- **WORK REQUIRED**: Copy out, word for word, the data lines beginning with the one containing "Screen dimensions: 654x466" and continuing through the one containing "The image size is (502, 373). coord(220,178)", with both included. Omit the pictures from your answer.

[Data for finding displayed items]

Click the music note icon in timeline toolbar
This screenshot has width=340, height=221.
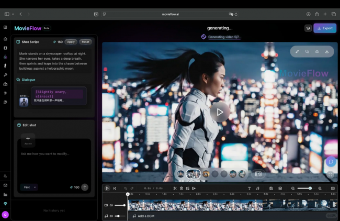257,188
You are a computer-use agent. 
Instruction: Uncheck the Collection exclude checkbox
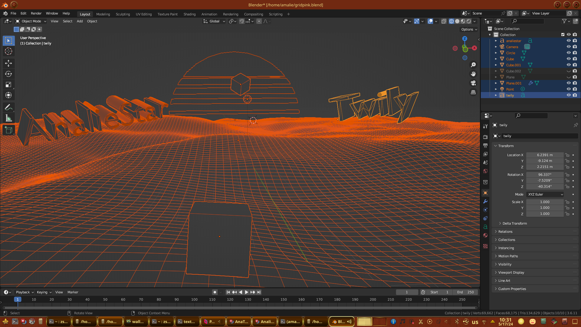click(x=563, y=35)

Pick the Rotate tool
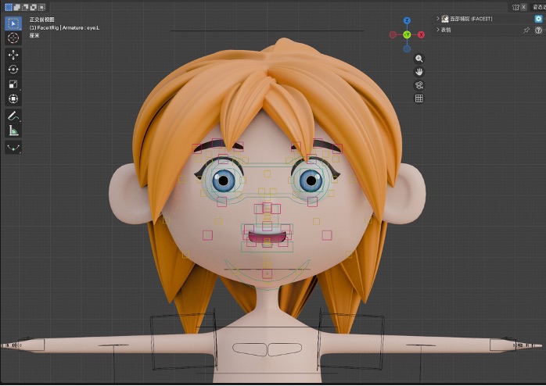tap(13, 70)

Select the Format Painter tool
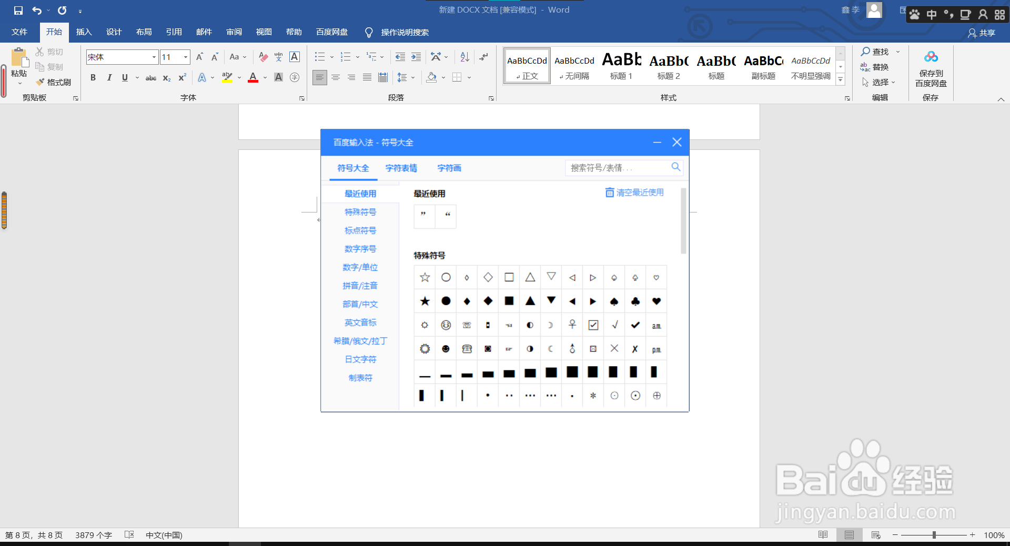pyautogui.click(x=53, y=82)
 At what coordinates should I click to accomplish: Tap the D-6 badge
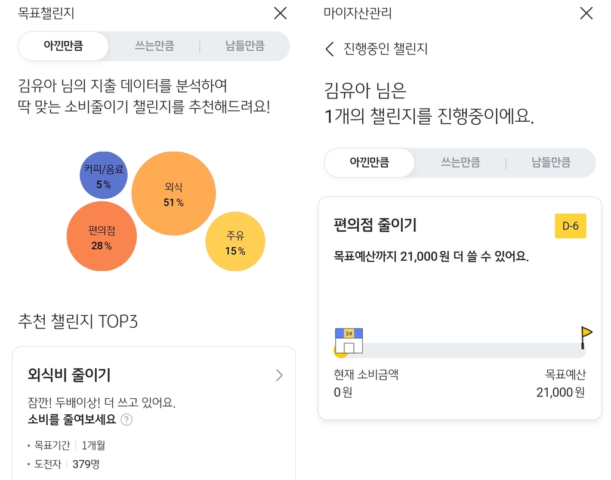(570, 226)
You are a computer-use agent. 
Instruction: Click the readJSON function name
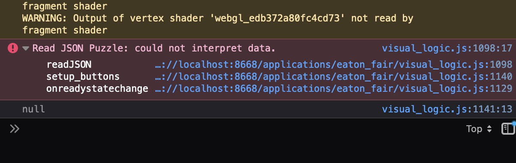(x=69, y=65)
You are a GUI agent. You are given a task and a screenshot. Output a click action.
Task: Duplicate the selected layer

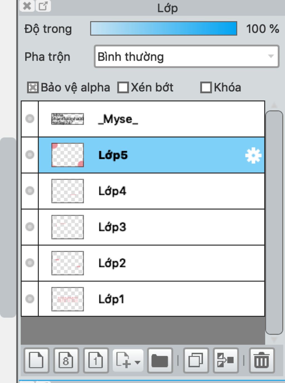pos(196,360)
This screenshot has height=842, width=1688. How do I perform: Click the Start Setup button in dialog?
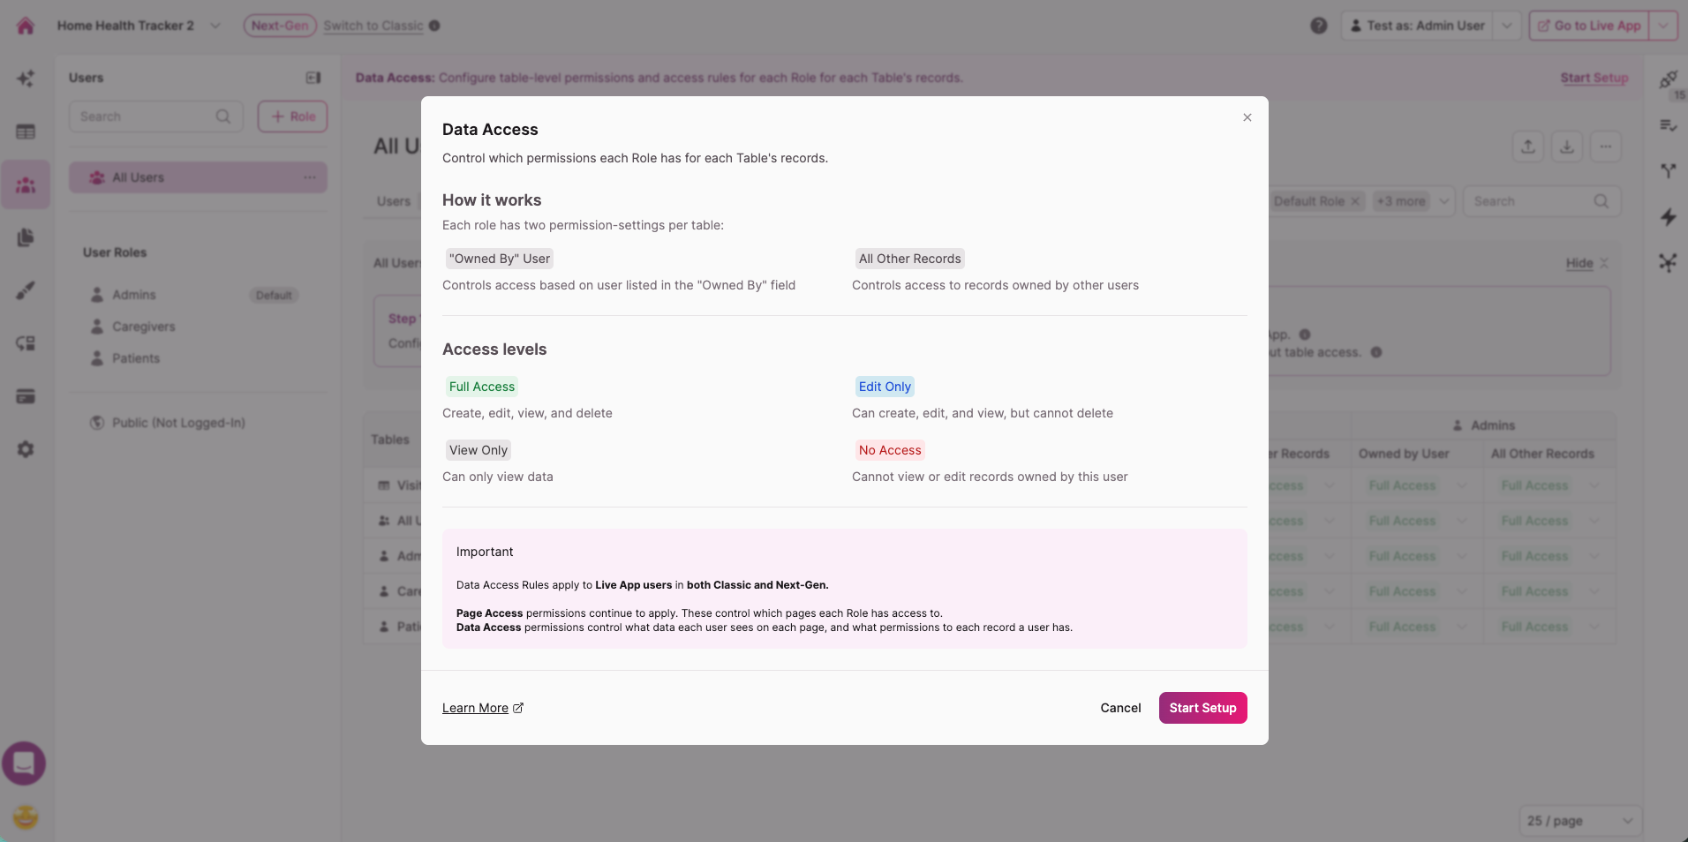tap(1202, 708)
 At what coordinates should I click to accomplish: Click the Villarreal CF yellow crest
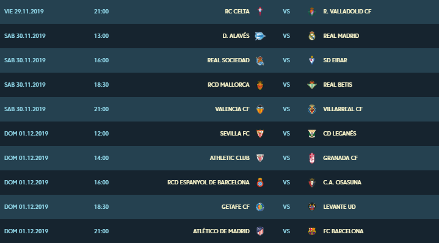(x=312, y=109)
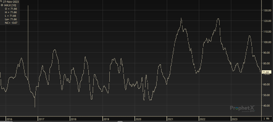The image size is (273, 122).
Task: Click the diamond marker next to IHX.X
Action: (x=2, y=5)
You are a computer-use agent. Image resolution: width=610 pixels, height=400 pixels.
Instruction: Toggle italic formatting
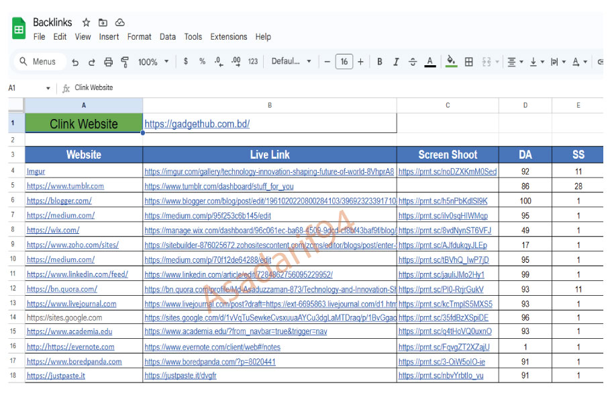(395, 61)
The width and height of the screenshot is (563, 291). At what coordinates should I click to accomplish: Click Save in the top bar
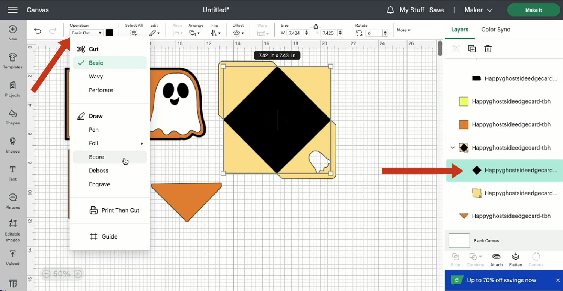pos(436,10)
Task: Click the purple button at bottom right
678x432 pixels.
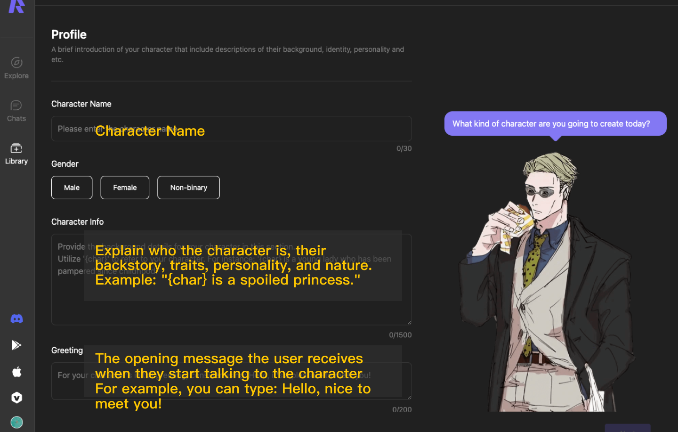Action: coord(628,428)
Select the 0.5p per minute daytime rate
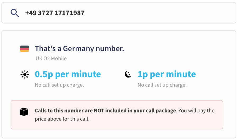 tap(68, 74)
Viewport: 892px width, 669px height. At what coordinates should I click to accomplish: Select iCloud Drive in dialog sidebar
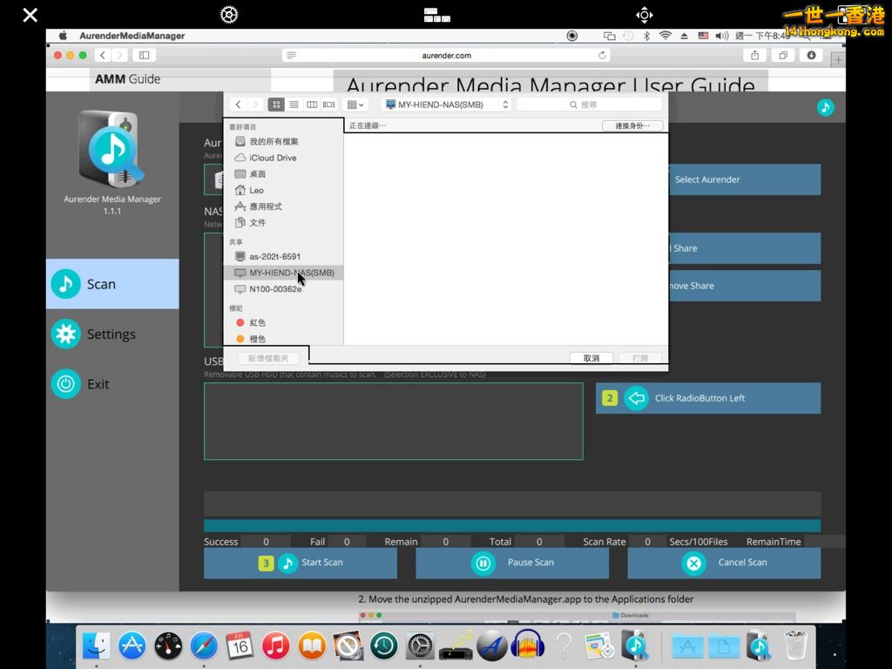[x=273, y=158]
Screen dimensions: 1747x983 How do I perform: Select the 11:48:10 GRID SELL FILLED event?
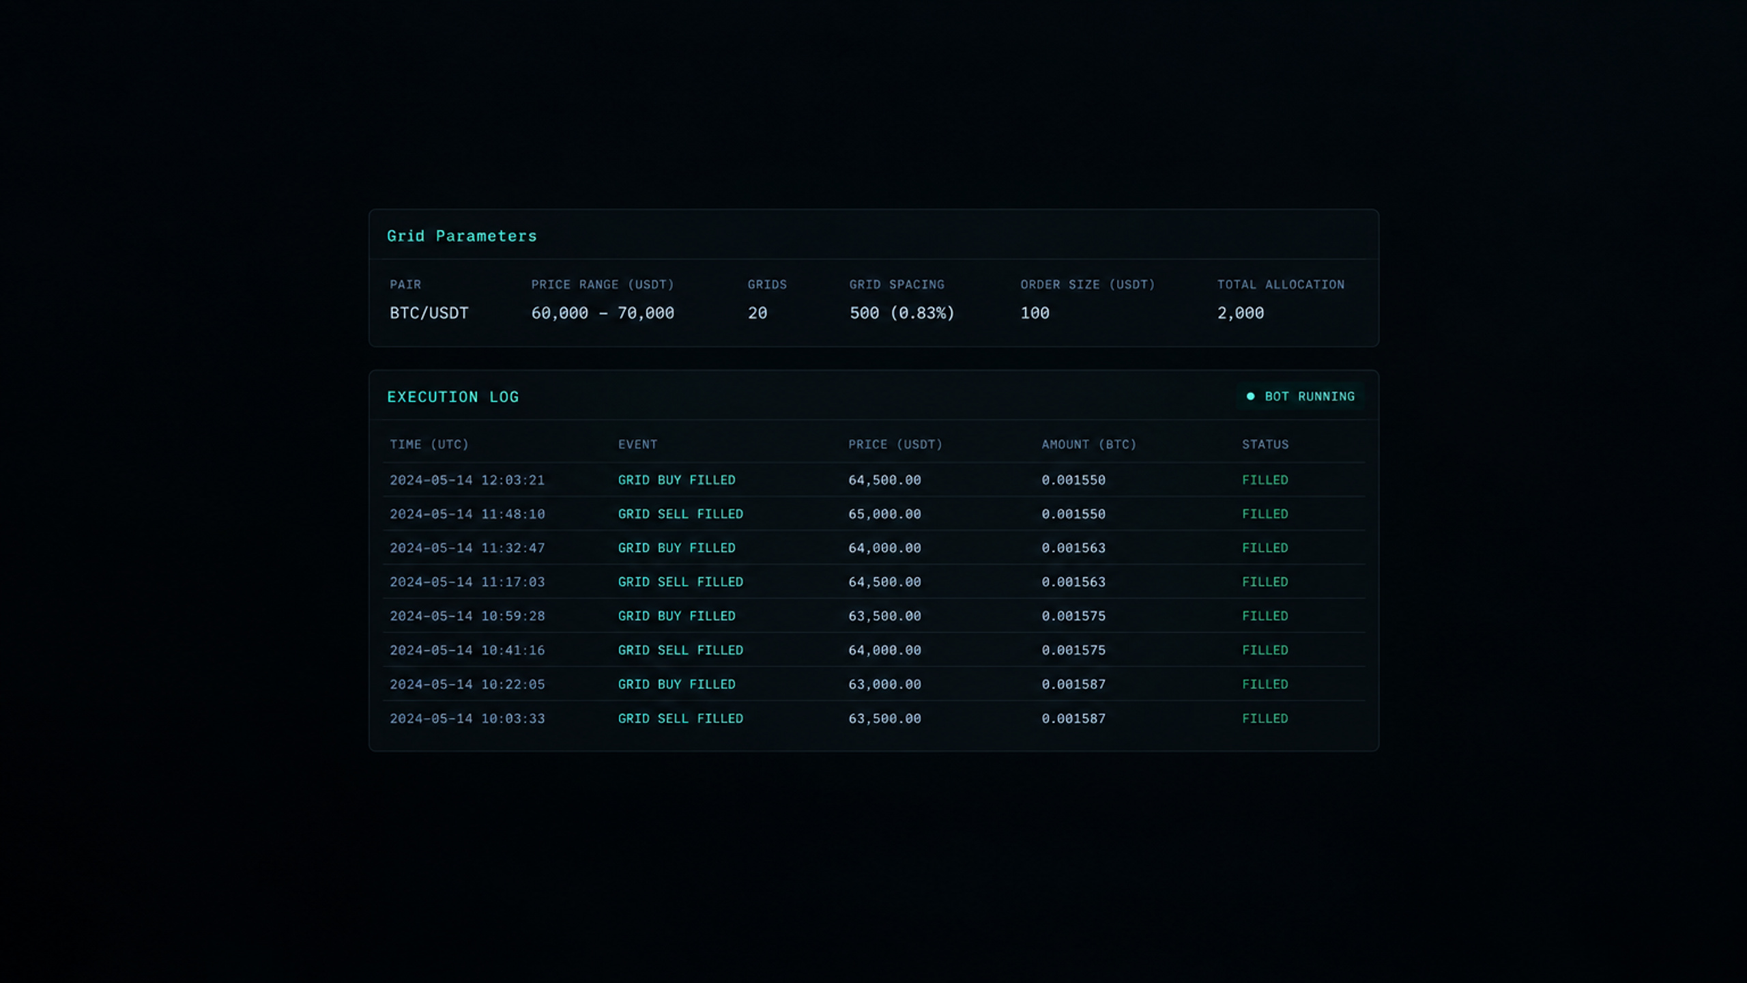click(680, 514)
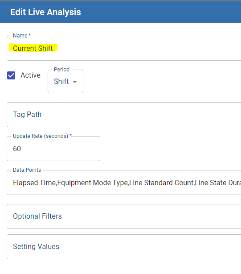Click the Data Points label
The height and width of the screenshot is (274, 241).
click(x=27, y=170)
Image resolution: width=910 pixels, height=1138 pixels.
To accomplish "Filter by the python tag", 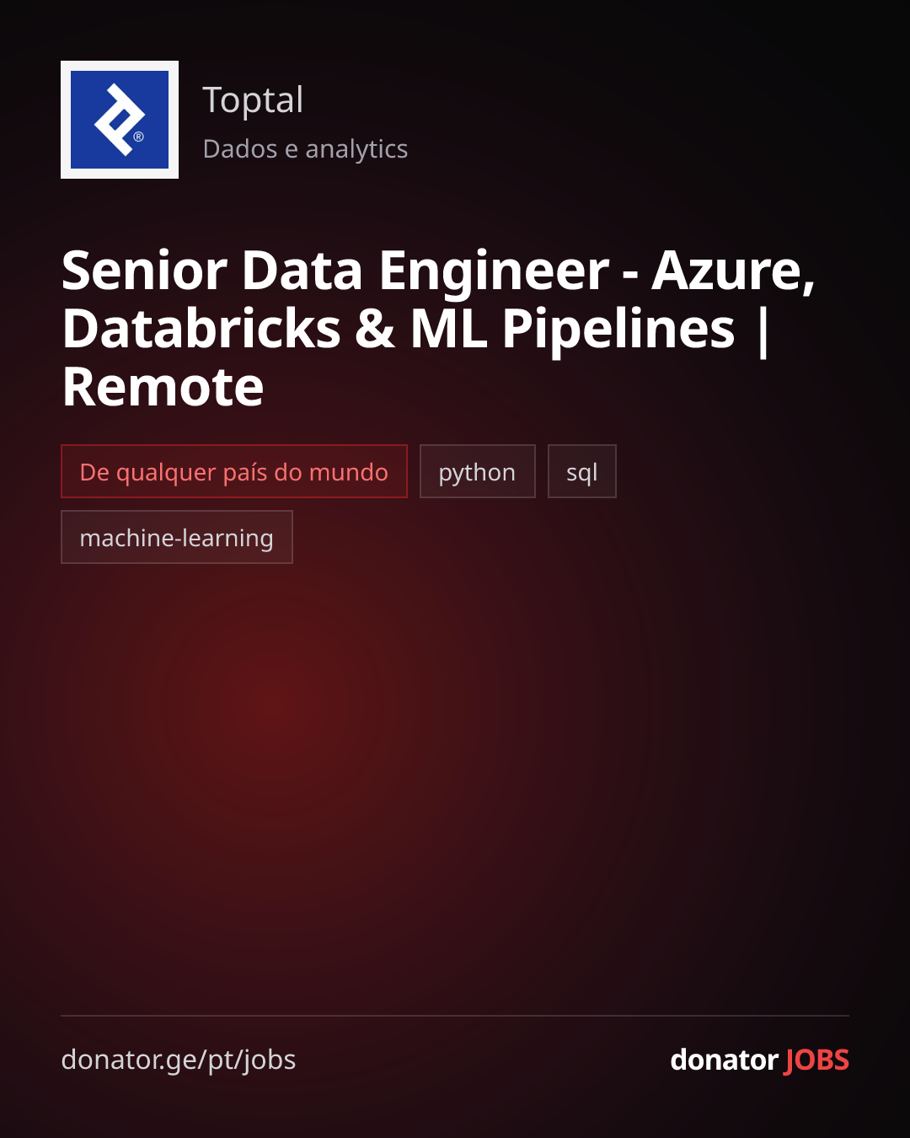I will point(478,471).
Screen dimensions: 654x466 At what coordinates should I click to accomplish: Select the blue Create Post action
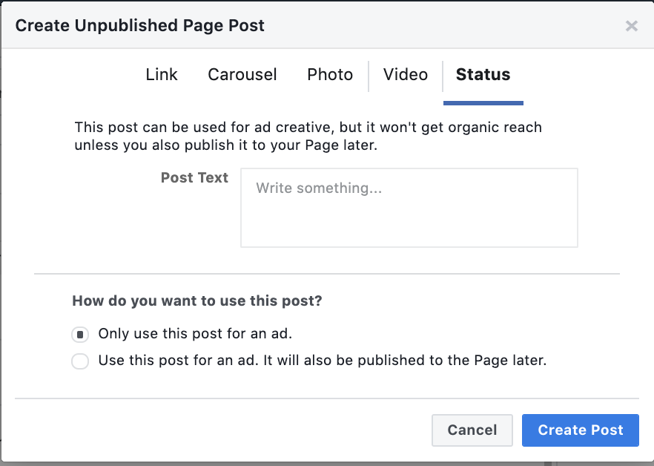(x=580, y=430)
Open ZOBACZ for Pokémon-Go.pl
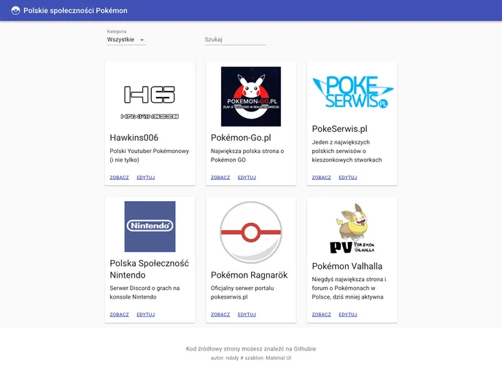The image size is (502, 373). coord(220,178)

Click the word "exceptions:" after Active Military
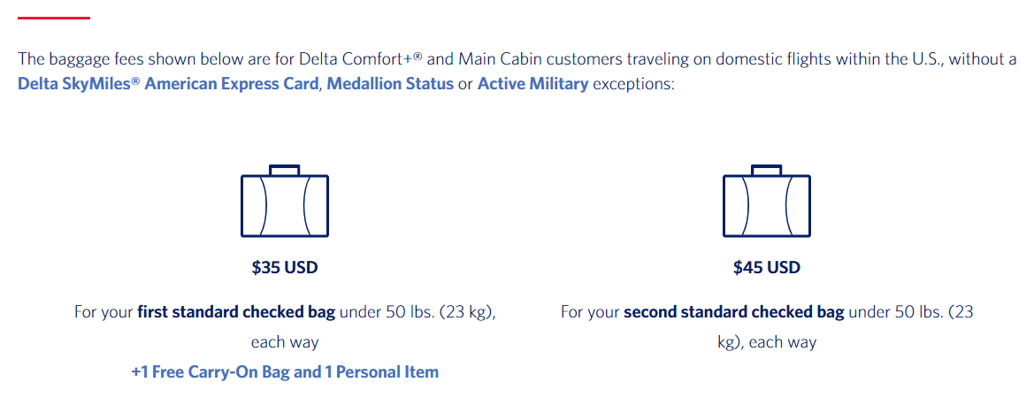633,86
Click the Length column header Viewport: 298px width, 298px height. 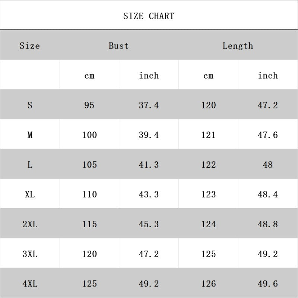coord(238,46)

- **COMPLETED EXERCISE**:
Screen dimensions: 654x466 At what coordinates should I click to accomplish: Select the blue Create Post action
(x=580, y=430)
Open ZOBACZ for Pokémon-Go.pl
The image size is (502, 373). coord(220,178)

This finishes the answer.